## PROBLEM
Look below for the line containing "Task: Save the profile changes" and the line containing "Given: Select the Crop Overlay tool"; repeat exactly those two lines and all lines between them, and nothing else.
Segment Start: GIVEN RECORDS
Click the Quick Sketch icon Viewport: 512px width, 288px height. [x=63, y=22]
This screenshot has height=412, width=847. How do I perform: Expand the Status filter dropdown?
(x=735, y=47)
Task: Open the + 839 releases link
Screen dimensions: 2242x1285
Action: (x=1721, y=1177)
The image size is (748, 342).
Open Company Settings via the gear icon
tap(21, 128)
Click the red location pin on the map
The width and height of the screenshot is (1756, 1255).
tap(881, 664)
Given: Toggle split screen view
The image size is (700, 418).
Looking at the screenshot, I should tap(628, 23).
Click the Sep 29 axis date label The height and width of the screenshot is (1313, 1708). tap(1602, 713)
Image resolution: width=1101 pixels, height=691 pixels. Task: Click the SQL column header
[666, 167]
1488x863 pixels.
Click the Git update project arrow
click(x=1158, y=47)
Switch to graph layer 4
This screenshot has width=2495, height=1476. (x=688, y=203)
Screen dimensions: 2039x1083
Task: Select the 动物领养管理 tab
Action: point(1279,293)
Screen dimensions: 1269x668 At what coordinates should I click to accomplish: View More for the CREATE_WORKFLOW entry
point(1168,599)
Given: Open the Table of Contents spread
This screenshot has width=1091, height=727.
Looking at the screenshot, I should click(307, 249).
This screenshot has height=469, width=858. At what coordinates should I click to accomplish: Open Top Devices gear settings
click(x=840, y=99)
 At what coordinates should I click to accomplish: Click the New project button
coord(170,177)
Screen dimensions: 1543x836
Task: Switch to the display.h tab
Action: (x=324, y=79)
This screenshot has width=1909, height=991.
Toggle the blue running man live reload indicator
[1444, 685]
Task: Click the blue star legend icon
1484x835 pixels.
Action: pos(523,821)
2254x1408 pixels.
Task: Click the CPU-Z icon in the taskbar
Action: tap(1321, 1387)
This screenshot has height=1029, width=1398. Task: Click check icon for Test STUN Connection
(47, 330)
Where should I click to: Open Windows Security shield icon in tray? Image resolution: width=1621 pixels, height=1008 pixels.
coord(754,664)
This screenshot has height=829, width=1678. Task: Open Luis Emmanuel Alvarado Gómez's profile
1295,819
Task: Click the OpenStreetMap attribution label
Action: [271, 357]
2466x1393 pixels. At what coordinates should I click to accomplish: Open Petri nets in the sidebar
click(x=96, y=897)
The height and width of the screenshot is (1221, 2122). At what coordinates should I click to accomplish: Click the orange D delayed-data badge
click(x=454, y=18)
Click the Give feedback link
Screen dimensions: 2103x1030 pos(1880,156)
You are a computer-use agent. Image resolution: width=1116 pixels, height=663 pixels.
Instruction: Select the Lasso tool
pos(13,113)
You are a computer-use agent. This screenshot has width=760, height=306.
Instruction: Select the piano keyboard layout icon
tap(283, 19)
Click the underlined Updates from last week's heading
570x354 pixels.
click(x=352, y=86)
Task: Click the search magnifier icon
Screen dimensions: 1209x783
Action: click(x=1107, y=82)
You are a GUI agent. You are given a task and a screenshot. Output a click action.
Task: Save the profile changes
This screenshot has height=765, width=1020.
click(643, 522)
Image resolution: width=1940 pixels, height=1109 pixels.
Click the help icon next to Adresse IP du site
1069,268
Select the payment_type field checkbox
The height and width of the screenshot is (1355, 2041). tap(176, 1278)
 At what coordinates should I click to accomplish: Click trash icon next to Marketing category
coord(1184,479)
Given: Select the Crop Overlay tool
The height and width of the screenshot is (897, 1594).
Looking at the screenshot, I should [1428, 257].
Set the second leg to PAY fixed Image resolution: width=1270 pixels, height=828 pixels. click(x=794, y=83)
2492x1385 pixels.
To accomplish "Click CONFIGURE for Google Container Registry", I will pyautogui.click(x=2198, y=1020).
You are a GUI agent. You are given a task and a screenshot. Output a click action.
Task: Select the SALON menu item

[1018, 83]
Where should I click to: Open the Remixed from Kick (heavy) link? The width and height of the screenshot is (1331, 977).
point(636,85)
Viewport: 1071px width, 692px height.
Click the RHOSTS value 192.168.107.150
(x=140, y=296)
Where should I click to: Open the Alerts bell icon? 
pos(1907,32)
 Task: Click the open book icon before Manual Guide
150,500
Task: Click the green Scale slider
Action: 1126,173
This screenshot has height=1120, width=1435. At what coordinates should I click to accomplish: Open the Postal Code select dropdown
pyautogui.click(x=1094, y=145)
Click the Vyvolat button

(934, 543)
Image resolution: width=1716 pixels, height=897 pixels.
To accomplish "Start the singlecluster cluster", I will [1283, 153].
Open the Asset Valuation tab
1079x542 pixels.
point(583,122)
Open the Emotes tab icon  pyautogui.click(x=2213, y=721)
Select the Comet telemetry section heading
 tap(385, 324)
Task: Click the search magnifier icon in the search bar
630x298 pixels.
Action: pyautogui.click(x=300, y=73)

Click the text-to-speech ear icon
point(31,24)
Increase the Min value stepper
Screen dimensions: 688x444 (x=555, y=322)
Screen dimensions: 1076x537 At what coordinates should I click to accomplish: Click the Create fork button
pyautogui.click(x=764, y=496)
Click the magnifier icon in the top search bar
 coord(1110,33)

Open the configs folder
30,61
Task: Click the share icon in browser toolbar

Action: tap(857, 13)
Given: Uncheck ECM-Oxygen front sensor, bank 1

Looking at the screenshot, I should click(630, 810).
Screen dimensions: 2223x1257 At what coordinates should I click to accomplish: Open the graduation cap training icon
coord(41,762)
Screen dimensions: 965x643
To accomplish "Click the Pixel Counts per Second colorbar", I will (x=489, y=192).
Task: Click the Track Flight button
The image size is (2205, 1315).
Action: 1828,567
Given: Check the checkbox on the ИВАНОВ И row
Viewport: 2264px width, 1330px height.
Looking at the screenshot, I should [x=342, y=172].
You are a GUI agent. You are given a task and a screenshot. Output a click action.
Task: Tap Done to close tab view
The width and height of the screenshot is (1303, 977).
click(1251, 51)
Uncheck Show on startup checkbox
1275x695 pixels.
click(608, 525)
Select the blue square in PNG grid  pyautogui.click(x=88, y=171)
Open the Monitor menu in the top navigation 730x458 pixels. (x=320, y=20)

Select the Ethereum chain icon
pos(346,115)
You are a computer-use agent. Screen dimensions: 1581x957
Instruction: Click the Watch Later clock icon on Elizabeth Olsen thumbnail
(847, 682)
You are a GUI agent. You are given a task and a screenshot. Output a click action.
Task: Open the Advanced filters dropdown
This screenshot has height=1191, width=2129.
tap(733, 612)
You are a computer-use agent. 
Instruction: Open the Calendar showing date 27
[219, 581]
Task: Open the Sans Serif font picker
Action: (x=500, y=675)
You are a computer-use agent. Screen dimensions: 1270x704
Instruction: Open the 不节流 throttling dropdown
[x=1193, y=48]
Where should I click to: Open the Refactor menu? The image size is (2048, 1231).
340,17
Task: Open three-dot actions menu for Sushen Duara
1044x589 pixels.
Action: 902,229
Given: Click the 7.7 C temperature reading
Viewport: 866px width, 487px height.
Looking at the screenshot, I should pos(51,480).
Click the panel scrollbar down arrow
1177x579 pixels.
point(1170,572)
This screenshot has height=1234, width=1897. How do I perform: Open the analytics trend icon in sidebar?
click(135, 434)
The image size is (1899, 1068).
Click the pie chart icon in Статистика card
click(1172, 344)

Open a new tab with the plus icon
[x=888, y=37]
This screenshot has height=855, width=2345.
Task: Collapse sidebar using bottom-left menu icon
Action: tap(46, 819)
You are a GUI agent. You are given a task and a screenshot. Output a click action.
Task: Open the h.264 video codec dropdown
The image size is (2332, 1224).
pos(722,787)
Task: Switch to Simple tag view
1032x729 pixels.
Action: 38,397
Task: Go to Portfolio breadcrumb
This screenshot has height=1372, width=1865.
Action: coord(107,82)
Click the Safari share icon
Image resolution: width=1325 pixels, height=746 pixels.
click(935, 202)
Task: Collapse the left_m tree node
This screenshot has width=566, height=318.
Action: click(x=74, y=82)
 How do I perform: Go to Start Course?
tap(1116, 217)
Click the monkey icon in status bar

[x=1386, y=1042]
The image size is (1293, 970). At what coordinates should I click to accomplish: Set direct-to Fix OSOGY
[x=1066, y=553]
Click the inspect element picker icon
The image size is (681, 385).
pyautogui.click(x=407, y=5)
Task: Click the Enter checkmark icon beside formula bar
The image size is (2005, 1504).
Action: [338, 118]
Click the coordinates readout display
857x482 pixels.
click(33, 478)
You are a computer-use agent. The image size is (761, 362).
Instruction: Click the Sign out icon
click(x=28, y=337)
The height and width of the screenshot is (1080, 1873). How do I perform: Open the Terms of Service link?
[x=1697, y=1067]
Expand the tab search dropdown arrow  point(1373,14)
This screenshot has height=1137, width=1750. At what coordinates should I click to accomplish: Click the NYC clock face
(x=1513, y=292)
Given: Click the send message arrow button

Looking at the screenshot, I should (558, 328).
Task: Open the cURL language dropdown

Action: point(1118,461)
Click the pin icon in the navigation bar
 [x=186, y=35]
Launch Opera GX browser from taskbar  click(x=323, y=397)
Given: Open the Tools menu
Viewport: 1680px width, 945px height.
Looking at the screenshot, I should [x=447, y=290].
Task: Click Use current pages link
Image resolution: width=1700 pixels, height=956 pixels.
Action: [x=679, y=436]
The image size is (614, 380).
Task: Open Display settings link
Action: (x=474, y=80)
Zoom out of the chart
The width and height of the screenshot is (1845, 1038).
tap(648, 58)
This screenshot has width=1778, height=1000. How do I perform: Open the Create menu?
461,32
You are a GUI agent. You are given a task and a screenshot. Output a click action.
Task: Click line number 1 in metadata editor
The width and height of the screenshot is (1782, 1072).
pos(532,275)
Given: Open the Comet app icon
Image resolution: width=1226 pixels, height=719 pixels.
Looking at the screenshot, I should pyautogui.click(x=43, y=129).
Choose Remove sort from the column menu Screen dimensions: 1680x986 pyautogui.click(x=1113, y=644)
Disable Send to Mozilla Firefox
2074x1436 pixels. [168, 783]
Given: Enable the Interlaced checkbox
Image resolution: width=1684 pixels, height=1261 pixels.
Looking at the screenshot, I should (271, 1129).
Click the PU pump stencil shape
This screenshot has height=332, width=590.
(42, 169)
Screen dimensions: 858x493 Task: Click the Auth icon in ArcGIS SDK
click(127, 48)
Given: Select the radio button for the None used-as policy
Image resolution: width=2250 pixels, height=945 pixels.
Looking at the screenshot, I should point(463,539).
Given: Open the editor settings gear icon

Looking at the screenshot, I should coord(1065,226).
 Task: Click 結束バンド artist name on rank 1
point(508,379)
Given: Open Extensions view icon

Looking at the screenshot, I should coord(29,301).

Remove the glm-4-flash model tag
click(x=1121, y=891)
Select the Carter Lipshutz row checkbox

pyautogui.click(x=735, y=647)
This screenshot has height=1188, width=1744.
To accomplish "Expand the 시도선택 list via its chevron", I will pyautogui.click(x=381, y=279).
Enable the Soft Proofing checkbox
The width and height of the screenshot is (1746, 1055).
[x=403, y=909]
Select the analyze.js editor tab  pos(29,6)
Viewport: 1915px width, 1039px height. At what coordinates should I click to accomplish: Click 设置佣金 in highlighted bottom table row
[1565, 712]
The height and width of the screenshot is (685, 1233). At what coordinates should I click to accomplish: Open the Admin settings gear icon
Segment End: GIVEN RECORDS
## RESPONSE AREA
Task: Save the profile changes
This screenshot has height=765, width=1020.
click(643, 522)
Image resolution: width=1940 pixels, height=1109 pixels.
Click the help icon next to Adresse IP du site
1069,268
Select the payment_type field checkbox
The height and width of the screenshot is (1355, 2041). tap(176, 1278)
 At what coordinates should I click to accomplish: Click trash icon next to Marketing category
coord(1184,479)
Given: Select the Crop Overlay tool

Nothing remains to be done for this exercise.